- Exercise:
Duplicate the passage below on an SEC settlement over undisclosed executive perks, word for word and in full.
(Beginning of Quoted passage)
Executive Perks and Other Personal Benefits: Compensation or Business Expense?

Earlier this month, the Securities and Exchange Commission (SEC) settled charges against a public company for failing to disclose in its annual proxy statements the full extent of the executive compensation paid to its Chief Executive Officer.

According to the SEC’s order, the company failed to disclose approximately $1,000,000 worth of perquisites and other personal benefits provided to its Chief Executive Officer, including expenses associated with his authorized use of chartered aircraft for personal purposes. As a result, the company significantly understated the “All Other Compensation” portion of its Chief Executive Officer’s compensation in the Summary Compensation Table of its proxy statement for several years. The SEC found that the company issued proxy statements containing materially false or misleading statements that altered the “total mix of information” considered by shareholders in making a voting decision and failed to maintain policies, procedures or controls designed to ensure that all potential perquisites and personal benefits are identified and analyzed for complete and accurate disclosure in its proxy statements.
(End of Quoted passage)
(Beginning of Entries provided)
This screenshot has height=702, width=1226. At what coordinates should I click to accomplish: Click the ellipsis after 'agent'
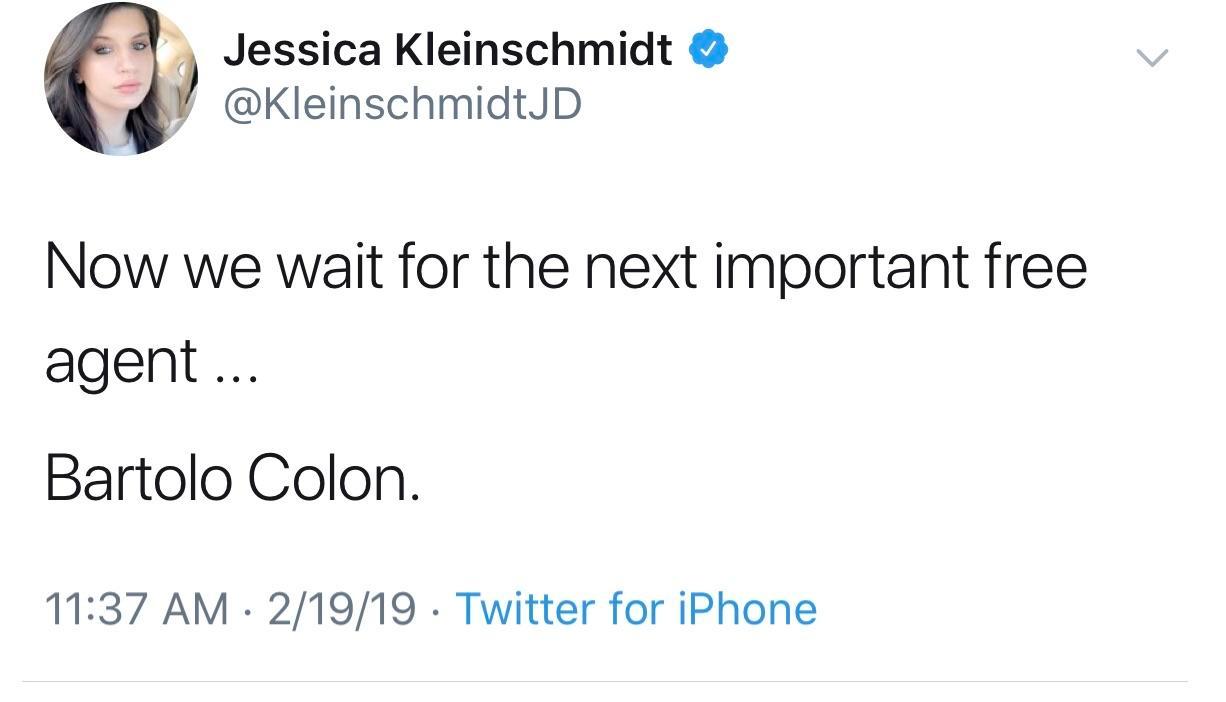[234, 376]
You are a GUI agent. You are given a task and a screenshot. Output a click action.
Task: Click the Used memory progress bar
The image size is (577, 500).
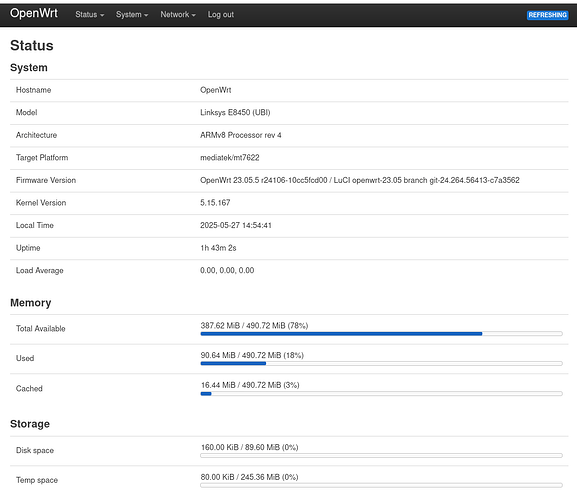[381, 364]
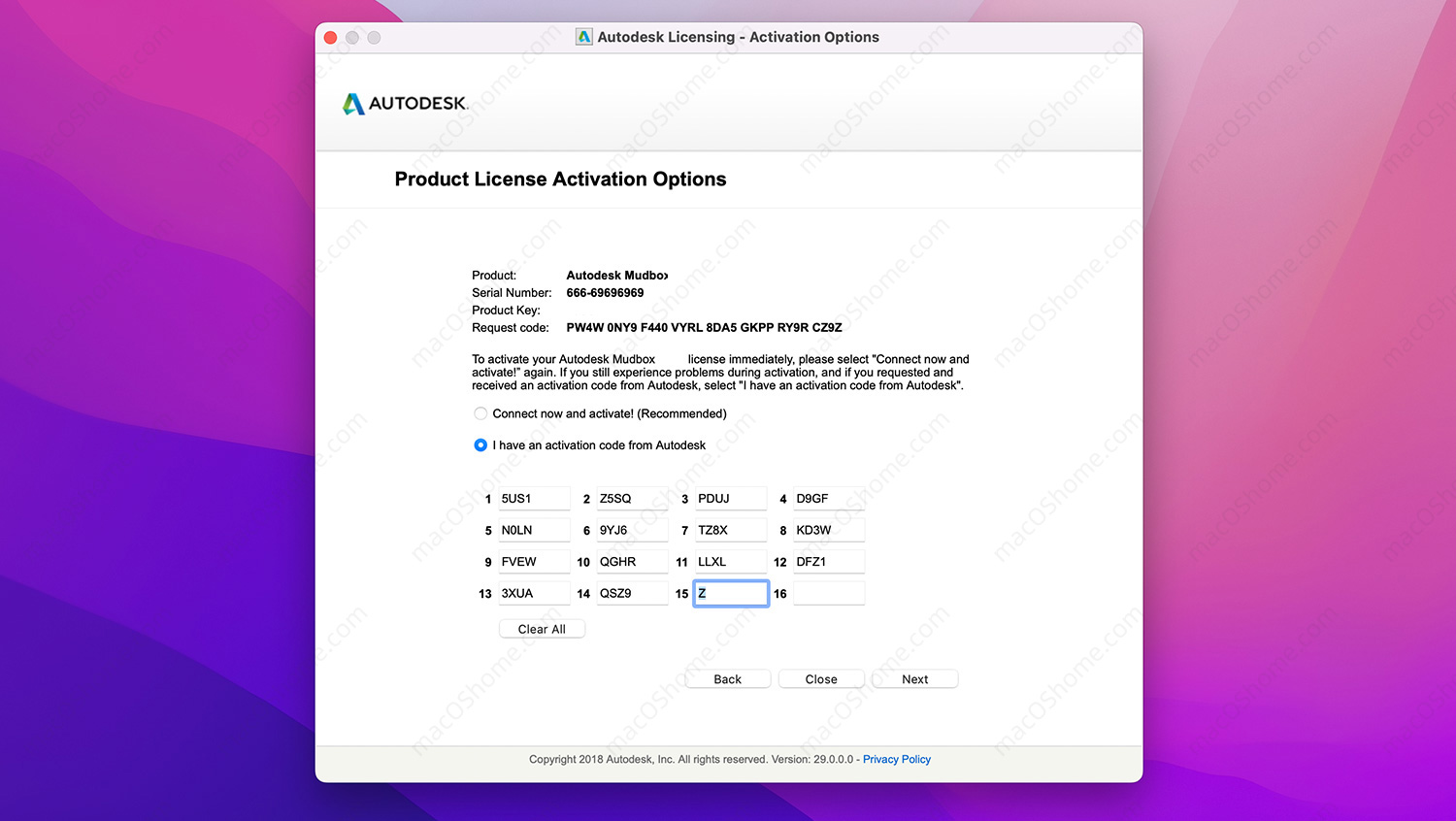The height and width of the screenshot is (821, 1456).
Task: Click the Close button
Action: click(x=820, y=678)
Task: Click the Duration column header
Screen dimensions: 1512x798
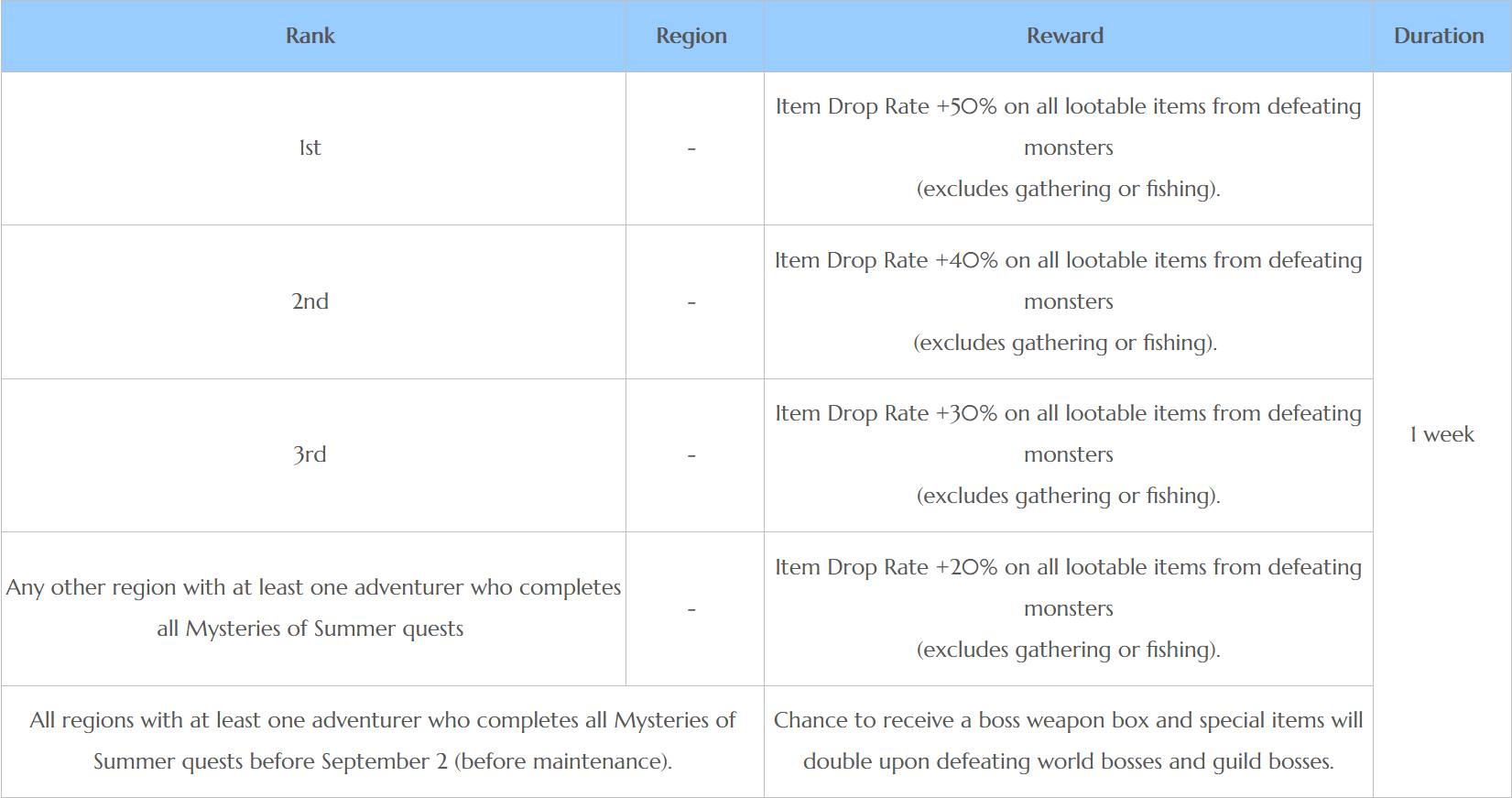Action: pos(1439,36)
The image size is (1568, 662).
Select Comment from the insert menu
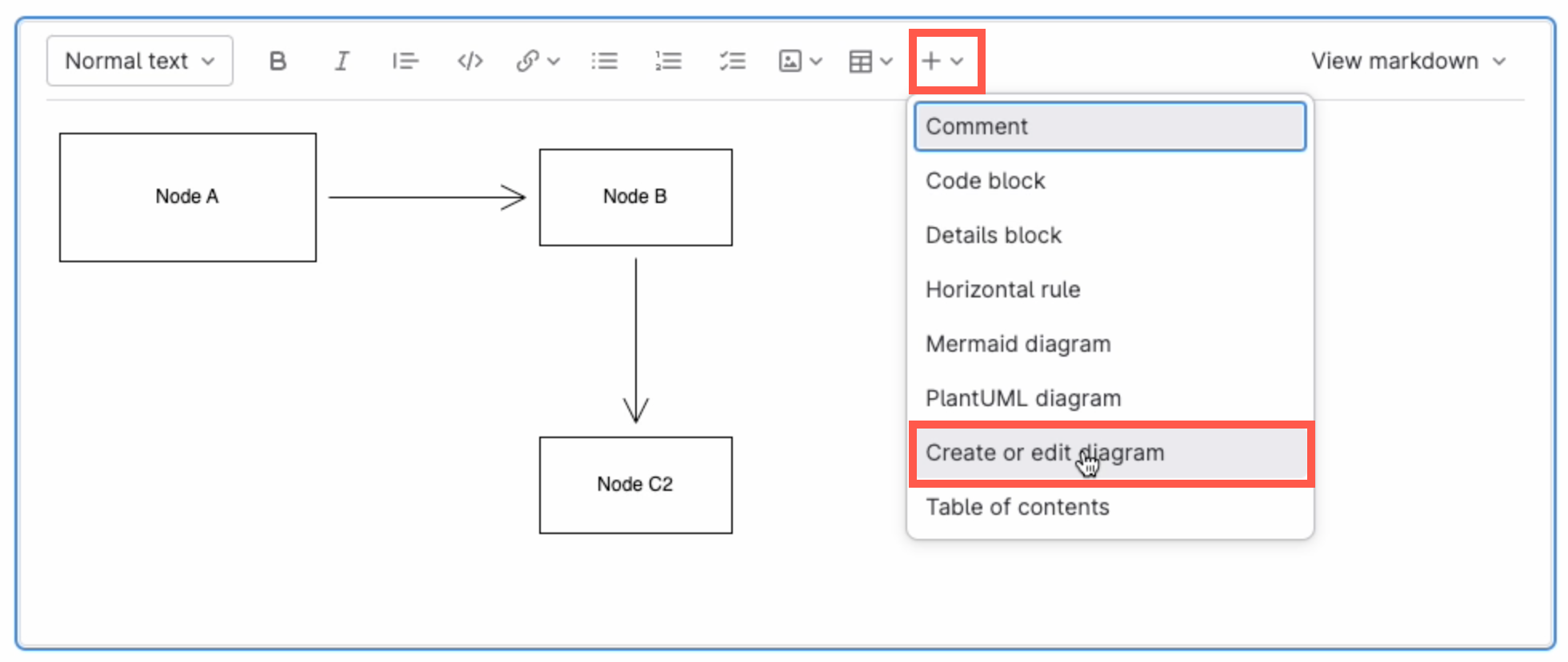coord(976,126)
(End of Entries provided)
- Answer for the task:
Executive Perks and Other Personal Benefits: Compensation or Business Expense?

Earlier this month, the Securities and Exchange Commission (SEC) settled charges against a public company for failing to disclose in its annual proxy statements the full extent of the executive compensation paid to its Chief Executive Officer.

According to the SEC’s order, the company failed to disclose approximately $1,000,000 worth of perquisites and other personal benefits provided to its Chief Executive Officer, including expenses associated with his authorized use of chartered aircraft for personal purposes. As a result, the company significantly understated the “All Other Compensation” portion of its Chief Executive Officer’s compensation in the Summary Compensation Table of its proxy statement for several years. The SEC found that the company issued proxy statements containing materially false or misleading statements that altered the “total mix of information” considered by shareholders in making a voting decision and failed to maintain policies, procedures or controls designed to ensure that all potential perquisites and personal benefits are identified and analyzed for complete and accurate disclosure in its proxy statements.